Radical groups are using online video games, cartoon characters and even crossword puzzles to promote their extremist agendas and encourage young people to join them.
The findings are contained in a new report from the Royal Canadian Mounted Police, titled Youth Online and at Risk: Radicalization Facilitated by the Internet. With children and youth so firmly plugged in online (the report cites a 2005 study that found 94 per cent of Canadian students between grades four and 11 had Internet access at home), extremists are benefiting from the ability to communicate directly with them.
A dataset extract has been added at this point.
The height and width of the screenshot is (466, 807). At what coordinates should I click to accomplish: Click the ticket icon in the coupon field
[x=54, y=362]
Some groups use sophisticated marketing techniques that play to the psychology of the audience, the report found. This includes "narrowcasting," or sharpening a message to appeal to a specific group. An online al-Qaeda magazine, for instance, has run stories glorifying female suicide bombers in hopes of expanding the group's appeal among women. Another technique involves attacking mainstream views as damaging to a particular cause, in hopes of creating an "us or them" attitude, often using message boards and chat rooms that seek to get people involved in discussions of radical ideas.
"Supposed 'dangers' of inaction are put forth to create an atmosphere where one cannot sit idle and support through taking action or contributing resources is encouraged," the report says.
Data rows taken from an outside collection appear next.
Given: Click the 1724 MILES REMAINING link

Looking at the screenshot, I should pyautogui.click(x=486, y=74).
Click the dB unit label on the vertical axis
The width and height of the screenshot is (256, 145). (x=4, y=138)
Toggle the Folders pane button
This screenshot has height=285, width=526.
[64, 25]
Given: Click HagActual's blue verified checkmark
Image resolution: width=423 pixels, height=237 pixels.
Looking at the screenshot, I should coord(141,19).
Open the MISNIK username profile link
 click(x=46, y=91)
Many of these websites, however, have moved on from simply posting essays or creating forums for discussion to more insidious techniques. A rightwing political party in Austria, it says, created a computer game titled "Bye, Bye Mosque," in which the objective is to stop the construction of Muslim places of worship.
White supremacists in the United States, meanwhile, created a game called "Ethnic Cleansing," where players kill members of minority groups while dressed in Ku Klux Klan outfits. A neo-Nazi group, it said, offered crossword puzzles with racist questions and answers aimed at younger children.
Other websites use graphic media to make its point, including photographs of the sites of suicide bombings and videos of beheadings.
While government monitors such websites and can shut them down in some cases, the RCMP says much of the onus is on parents and teachers, particularly in communities being targeted by extremist factions, to keep tabs on what children are viewing and discuss it with them.
"Monitoring and the disruption of internet sites by law enforcement agencies is only a temporary measure as the material is often duplicated elsewhere with the click of a mouse," the report says.